Por meu turno, eu cá estou bué no chillax. Há uns meses, estive pior. Até há poucas semanas! À medida que o tempo passa, vou ficando cada vez mais decidida sobre o próximo passo a dar e vou-me habituando à ideia de já ser uma jovem adulta, a ter de tomar certas decisões que poderão ditar o meu futuro a médio e a longo prazo. Acho que, na verdade, me comecei a compenetrar de toda essa evolução a partir do momento em que percebi que existe uma probabilidade elevada de a minha relação com o Ricardo se prolongar indefinidamente no tempo, seja lá ele qual for e signifique o que significar. Comprometermo-nos com alguém do modo como eu escolhi comprometer-me com o senhor meu namorado (e ele comigo, espero eu) tem muito que se lhe diga, e, digam o que disserem, é (positivamente!) inigualável o sentimento que surge quando temos em mente engendrar um plano de vida adulto incluindo outra pessoa, uma de quem nós gostamos imenso e com quem desejamos partilhar o que temos para dar e receber.

Portanto, como estava a contar-vos, não me está a fazer impressão nenhuma assistir ao fim dos meus tempos de escola e de infância (apesar de continuar a sentir-me uma criança crescida e de desconfiar que continuarei a senti-lo pela vida fora, se os deuses o permitirem). Conheço quem até se encontre em negação e se queira prender a todo o custo a esta época da vida em particular, para não ter de crescer! Na minha humilde opinião, nunca pensei que crescer fosse tão divertido. Há sempre novidades e noto uma evolução constante em mim - enquanto rapariga, enquanto mulher, enquanto indivíduo. Crescer não me tem obrigado a abdicar da minha dose pessoal de brincadeira, de sonhos e de bichinhos imaginários. Muito pelo contrário. Quanto menos nova fico, melhor aprecio o que há para apreciar no mundo e mais ambições junto à minha vasta colecção!

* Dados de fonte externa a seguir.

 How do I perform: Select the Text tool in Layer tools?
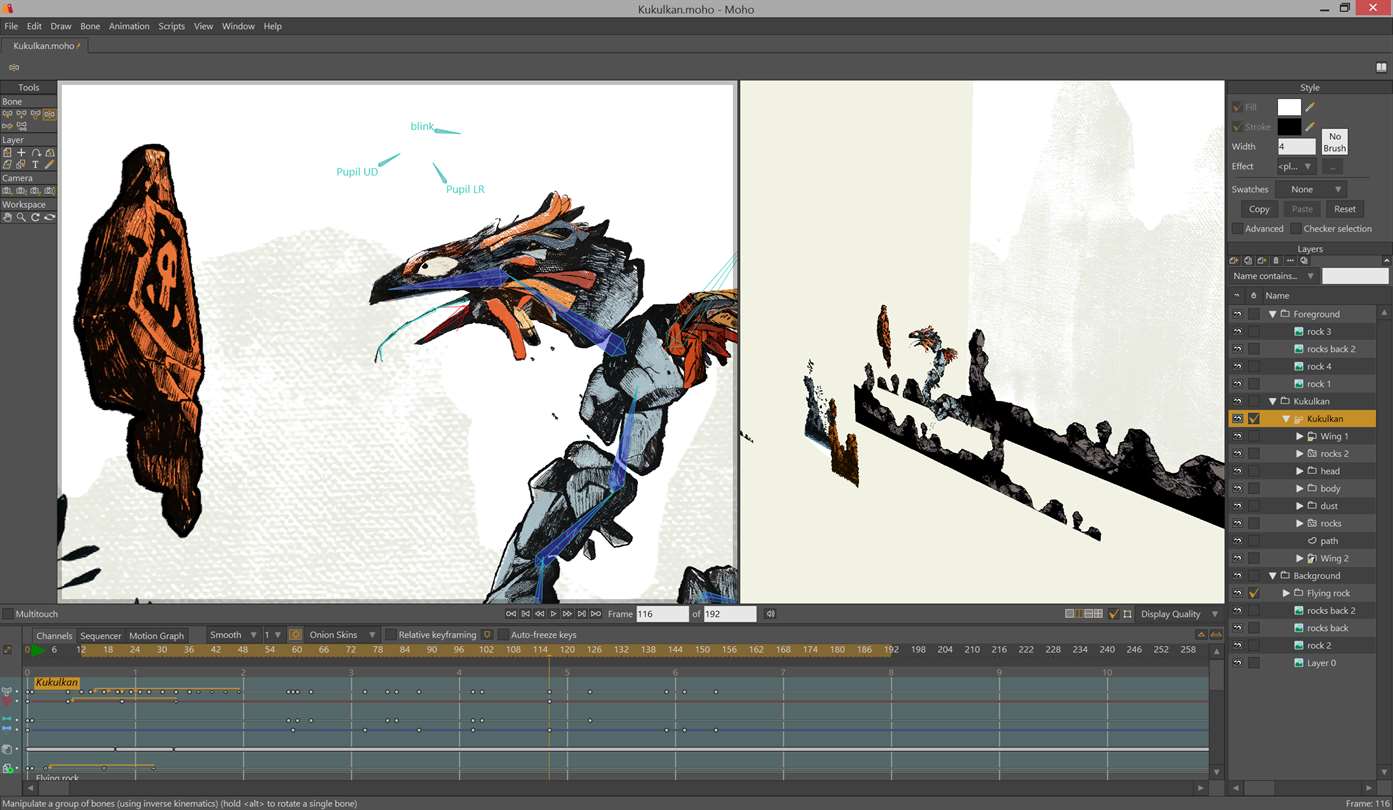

Terminar o ensino secundário e seguir para a universidade é apenas um pequeno passo a percorrer numa estrada sem percurso planeado (e muito menos um fim agendado). Tanto pode virar à esquerda como à direita, tanto pode ir dar a um oásis quanto a um deserto. Completar os 18 anos nem sequer deve ser muito diferente de ter completado os 16 ou os 17. Tornar-me-ei, oficialmente, adulta - mas os deveres e os direitos que me pertencem, tenho vindo a alcançá-los progressivamente.

Não sou daquelas pessoas com horror ao desenrolar dos anos e ao envelhecimento. Porém, também não pertenço ao grupo dos maníacos que querem pular os teens à força toda. Haja moderação!

A única certeza que guardo é a de ter sede da própria da vida. Quanto mais a bebo, mais a quero. Se sou assim com esta idade, imaginem-me daqui a uns anos! Granda maluca, como diria um amigo meu.